Supplied text:
........

The Eurozone’s economy shrank 0.7 percent in 2020’s final quarter, contributing to the region’s loss of 6.8 percent for all of 2020 compared to 2019, according to Eurostat, the European Union’s statistics agency.
For the year, economic output dropped 8.8 percent below 2019’s in France, 8.3 in Germany, 11 in Italy, and 5 in Spain, despite Germany and Spain showing a bit of growth in the year’s final three months.
Declines in those countries were the worst year-on-year performance since World War II.
In contrast, China’s economy grew 2.3 percent in 2020 while the U.S. kept its economic contraction to 3.5 percent, aided by 6-percent growth in the fourth quarter.
Economic lockdowns, continuing spread of the COVID virus, and a snail’s-pace vaccine distribution is likely to hobble Europe’s economic recovery through the first months of this year, the Wall Street Journal reported, while China and the U.S. continue to grow.

........

Source material:
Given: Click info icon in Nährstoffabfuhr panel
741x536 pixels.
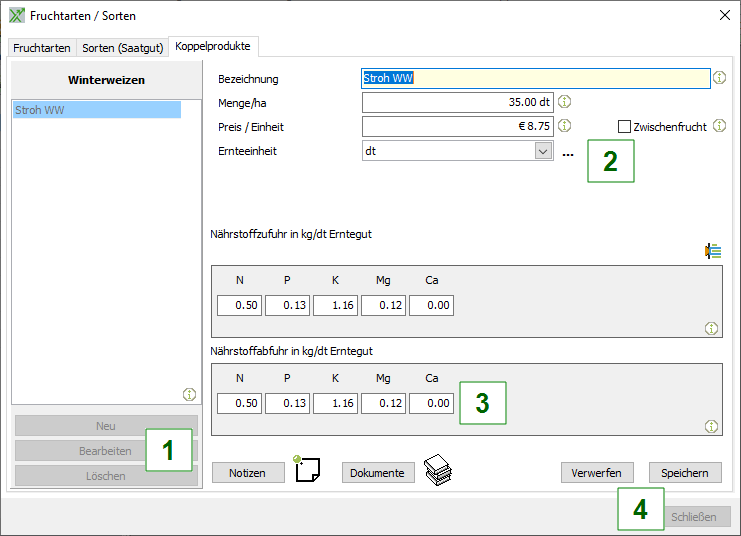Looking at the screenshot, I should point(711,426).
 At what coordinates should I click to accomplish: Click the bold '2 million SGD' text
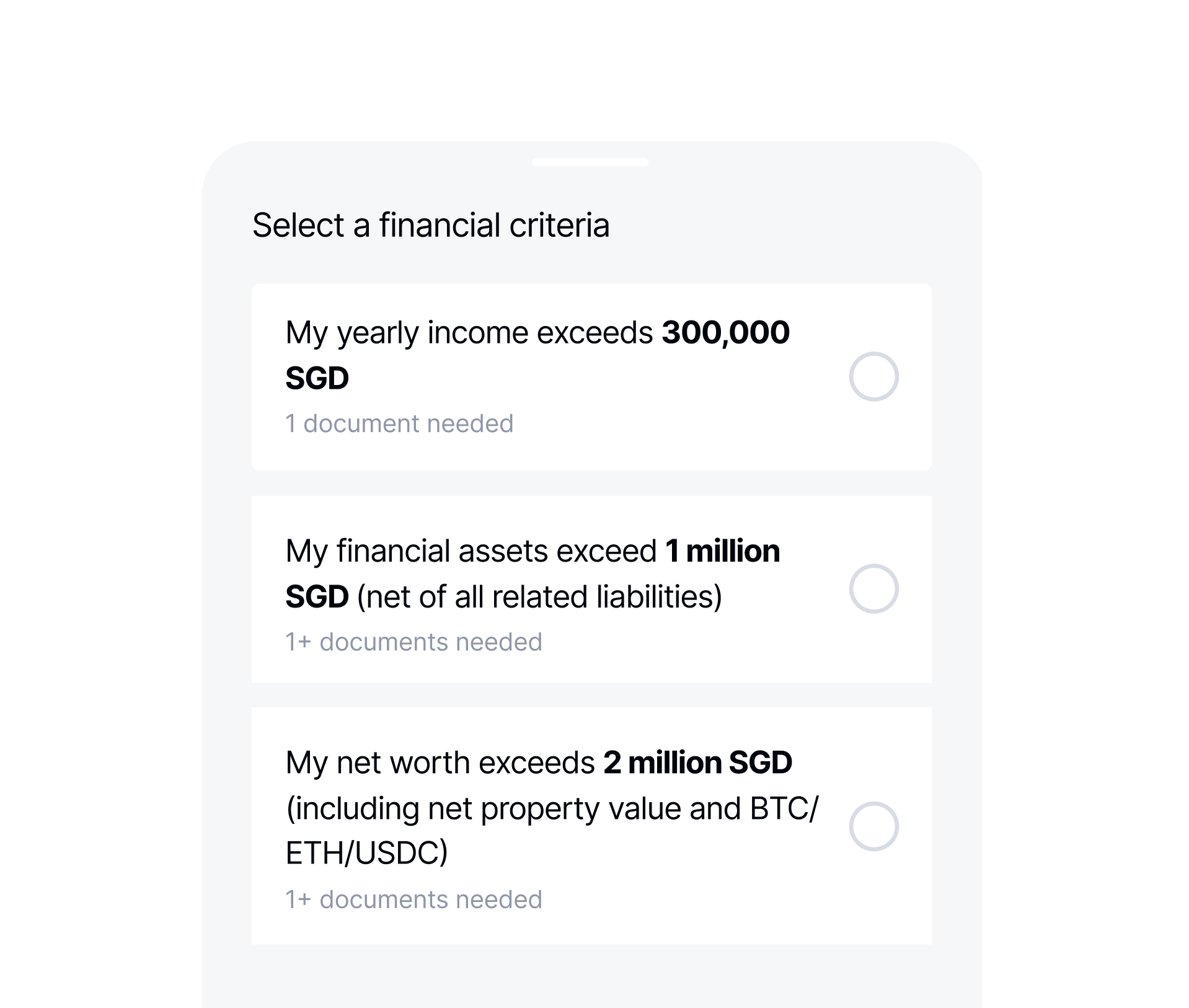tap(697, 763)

........

Exercise set:
1. According to the article on the Eurozone economy, by how much did China's economy grow in 2020?
2. Retype the article on the Eurozone economy from "In contrast, China’s" up to and including "the fourth quarter.".
3. Write what comes next in the article on the Eurozone economy, starting after its last sentence.
The records come from a separate source unrelated to the article on the Eurozone economy.

Response list:
1. 2.3 percent

2.
In contrast, China’s economy grew 2.3 percent in 2020 while the U.S. kept its economic contraction to 3.5 percent, aided by 6-percent growth in the fourth quarter.

3.
The U.S. economy will end 2021 1.5 percent larger than at the end of 2019; Europe’s will be 3.3 percent smaller, the International Monetary Fund has predicted. The American economy is likely to return to its pre-pandemic size by the middle of this year, according to the Financial Times.
TREND FORECAST: That the euro is at 1.21 vs. the dollar compared to 1.08 a year ago, makes only Bankster (non)sense.
The dollar is slipping again, down to a two-week low on expectations of more stimulus injections into the economy. However, with much of the Eurozone in lockdown and recording the worst economic performance among major economies, the euro should be diving.
At some point, it will sink lower. And regardless of the "official" rate of exchange, it will be inconsequential since Dragflation will persist and it will cost more to buy goods and services regardless of the “printed” currency value.